Several years ago, I returned to Baton Rouge, where I had gone to graduate school. I got to stay at Mikey's house. Going to Mikey's house is like stepping inside the five human senses. Her house contains endless color and texture in the form of objects handmade by people I know and people I'd like to know. The best part, aside from hanging out with my dear friend Mikey, is hanging out with the cast of characters present - the mugs and other ceramic cups made by her as well as by many other amazing ceramicists. My favorite is a simple little mug by Ayumi Horie, with that soft curve that sits comfortably in my small hand.

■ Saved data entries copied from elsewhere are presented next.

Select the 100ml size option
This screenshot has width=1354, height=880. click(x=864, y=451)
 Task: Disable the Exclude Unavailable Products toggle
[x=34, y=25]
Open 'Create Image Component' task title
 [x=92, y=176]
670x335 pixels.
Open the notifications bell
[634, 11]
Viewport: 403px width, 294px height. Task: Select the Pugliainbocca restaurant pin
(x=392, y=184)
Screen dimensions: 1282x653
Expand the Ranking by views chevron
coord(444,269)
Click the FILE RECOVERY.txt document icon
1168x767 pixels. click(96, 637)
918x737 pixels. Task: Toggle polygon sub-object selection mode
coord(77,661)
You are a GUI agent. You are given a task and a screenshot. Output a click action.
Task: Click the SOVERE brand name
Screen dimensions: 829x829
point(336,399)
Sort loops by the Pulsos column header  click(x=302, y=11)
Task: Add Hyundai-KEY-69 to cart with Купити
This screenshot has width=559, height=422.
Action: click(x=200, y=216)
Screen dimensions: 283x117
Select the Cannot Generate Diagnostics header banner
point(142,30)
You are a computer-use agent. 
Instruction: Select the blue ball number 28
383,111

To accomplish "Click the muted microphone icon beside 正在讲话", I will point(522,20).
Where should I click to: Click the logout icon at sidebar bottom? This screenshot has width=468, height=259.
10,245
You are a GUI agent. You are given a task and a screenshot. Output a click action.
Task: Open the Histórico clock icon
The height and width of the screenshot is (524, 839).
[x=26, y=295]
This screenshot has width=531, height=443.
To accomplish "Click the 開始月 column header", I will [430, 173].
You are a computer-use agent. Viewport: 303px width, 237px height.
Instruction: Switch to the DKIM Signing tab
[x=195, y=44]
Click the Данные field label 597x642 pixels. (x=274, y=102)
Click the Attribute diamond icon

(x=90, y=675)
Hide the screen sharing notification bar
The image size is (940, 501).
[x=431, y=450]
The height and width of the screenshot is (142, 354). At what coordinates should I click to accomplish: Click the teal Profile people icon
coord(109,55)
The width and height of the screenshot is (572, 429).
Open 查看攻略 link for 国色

Mikey's full name is Michaelene Walsh, and she is a professor of ceramics at Louisiana State University. To do the dishes at her house is to give each character a bath, washing out the irregular shapes, shining the little animal faces, getting them back to their original sparkling condition, and feeling how a finger like mine formed each shape. My own collection of ceramics is small but growing. I trade for cups when I can, and I have even started to buy some. The same year I visited Mikey, I saw a simple wood-fired Doug Casebeer teacup in the Artstream gallery at NCECA that blew me away I went home and raved to my partner about it. He said, why didn't you buy it? Why didn't I!!!????
I'm still getting used to the idea of buying things because they enrich my life and not simply because they are cheap and the design inoffensive. I'm learning that this is the way I support a real economy (rather than by buying something made in China that drags along with it the cost of many negative externalities and sells in a superstore). This is the way I say that beauty matters. There is a spiritual, sensuous, and human purpose in these handmade cups that asks me to be human.